WHAT THE EXERCISE ASKS: Among the entries that follow, the required portion opens with the line containing "Task: Switch to the 基础属性 tab" and closes with the line containing "1200x865 pixels.". Give that portion again exactly, and nothing else.

AVAILABLE RECORDS:
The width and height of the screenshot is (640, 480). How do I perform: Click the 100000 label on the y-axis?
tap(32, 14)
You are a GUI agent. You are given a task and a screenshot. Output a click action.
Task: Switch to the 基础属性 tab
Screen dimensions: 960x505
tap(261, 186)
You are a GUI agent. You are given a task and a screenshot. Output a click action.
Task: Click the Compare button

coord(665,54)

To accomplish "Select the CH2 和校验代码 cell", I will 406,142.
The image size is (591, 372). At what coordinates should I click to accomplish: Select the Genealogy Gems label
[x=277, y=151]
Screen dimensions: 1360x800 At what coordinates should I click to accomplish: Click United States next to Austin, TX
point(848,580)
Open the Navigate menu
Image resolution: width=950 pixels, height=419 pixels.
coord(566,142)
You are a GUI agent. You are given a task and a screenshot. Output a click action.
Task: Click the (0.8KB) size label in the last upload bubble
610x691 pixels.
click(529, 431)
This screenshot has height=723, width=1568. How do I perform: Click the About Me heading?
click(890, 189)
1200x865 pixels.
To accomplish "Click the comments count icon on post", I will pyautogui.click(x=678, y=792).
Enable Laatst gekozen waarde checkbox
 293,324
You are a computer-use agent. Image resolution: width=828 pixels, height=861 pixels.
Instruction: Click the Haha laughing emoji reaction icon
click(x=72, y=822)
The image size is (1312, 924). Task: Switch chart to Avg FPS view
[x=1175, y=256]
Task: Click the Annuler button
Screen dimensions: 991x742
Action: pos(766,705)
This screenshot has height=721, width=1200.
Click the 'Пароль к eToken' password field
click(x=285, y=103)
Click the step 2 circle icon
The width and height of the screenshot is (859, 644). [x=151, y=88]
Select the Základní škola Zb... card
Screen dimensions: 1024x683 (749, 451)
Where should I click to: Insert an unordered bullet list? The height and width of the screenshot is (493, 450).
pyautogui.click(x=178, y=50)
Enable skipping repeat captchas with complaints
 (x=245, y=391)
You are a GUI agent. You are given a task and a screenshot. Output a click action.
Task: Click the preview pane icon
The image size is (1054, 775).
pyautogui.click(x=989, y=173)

ANSWER BOX:
Task: Switch to the 基础属性 tab
Screen dimensions: 960x505
tap(261, 186)
You are a GUI agent. You are given a task and a screenshot. Output a click action.
Task: Click the Compare button

coord(665,54)

To accomplish "Select the CH2 和校验代码 cell", I will 406,142.
The image size is (591, 372). At what coordinates should I click to accomplish: Select the Genealogy Gems label
[x=277, y=151]
Screen dimensions: 1360x800 At what coordinates should I click to accomplish: Click United States next to Austin, TX
point(848,580)
Open the Navigate menu
Image resolution: width=950 pixels, height=419 pixels.
coord(566,142)
You are a GUI agent. You are given a task and a screenshot. Output a click action.
Task: Click the (0.8KB) size label in the last upload bubble
610x691 pixels.
click(529, 431)
This screenshot has height=723, width=1568. How do I perform: Click the About Me heading?
click(890, 189)
1200x865 pixels.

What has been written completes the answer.